● **Dokumentauszug**
-=-=-
Text von Birgit Steinger- Sörensen

 

Mit dem Schreiben den Lebensunterhalt bestreiten zu können, das ist der Wunsch vieler begabter und kreativer Schreiber. Doch die Wirklichkeit sieht meist anders aus. Wer denkt, mit seinem Roman einen durchschlagenden Erfolg zu erzielen, der wird rasch auf den Boden der Tatsachen zurückgeholt. Die Schweizer Autoren Peter Stamm und Lukas Hartmann haben ihren Platz gefunden in der Literaturszene und haben uns Rede und Antwort gestanden bei der Frage, wie viel wirklich mit dem Bücherschreiben zu verdienen ist.

 

Durchhaltevermögen, Fantasie und Können, das sind die Eigenschaften, die ein Autor besitzen muss, um einen Roman zu Papier zu bringen. Genau so wichtig sind aber auch Hartnäckigkeit und viel Geduld, denn ein fertiges Werk an den Verlag zu bringen ist sehr schwierig.
-=-=-
● **Bereitgestellte Angaben**
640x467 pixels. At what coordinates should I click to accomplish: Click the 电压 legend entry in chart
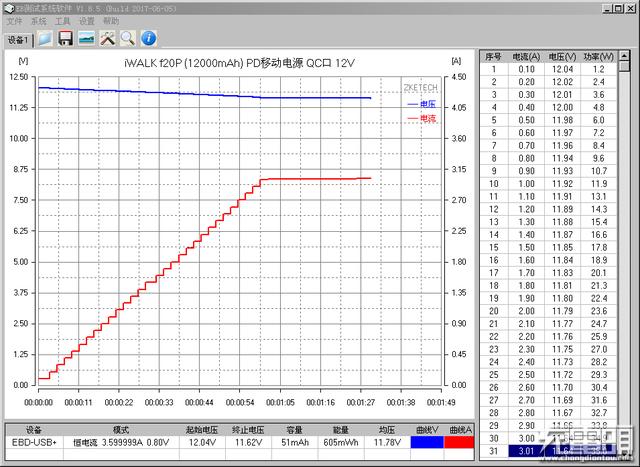coord(422,105)
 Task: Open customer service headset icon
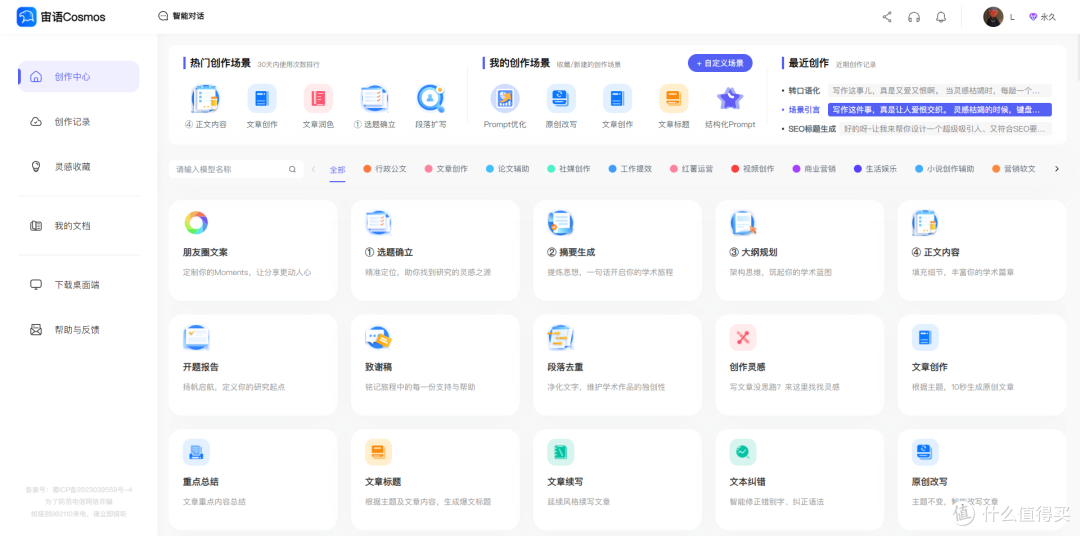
-=-=-
● **Aufgabenstellung**
Gib bitte aus dem Dokumentauszug wortgetreu alles von „Mit dem Schreiben“ bis hinunter zu „Bücherschreiben zu verdienen ist.“ wieder.

● **Erledigte Aufgabe**
Mit dem Schreiben den Lebensunterhalt bestreiten zu können, das ist der Wunsch vieler begabter und kreativer Schreiber. Doch die Wirklichkeit sieht meist anders aus. Wer denkt, mit seinem Roman einen durchschlagenden Erfolg zu erzielen, der wird rasch auf den Boden der Tatsachen zurückgeholt. Die Schweizer Autoren Peter Stamm und Lukas Hartmann haben ihren Platz gefunden in der Literaturszene und haben uns Rede und Antwort gestanden bei der Frage, wie viel wirklich mit dem Bücherschreiben zu verdienen ist.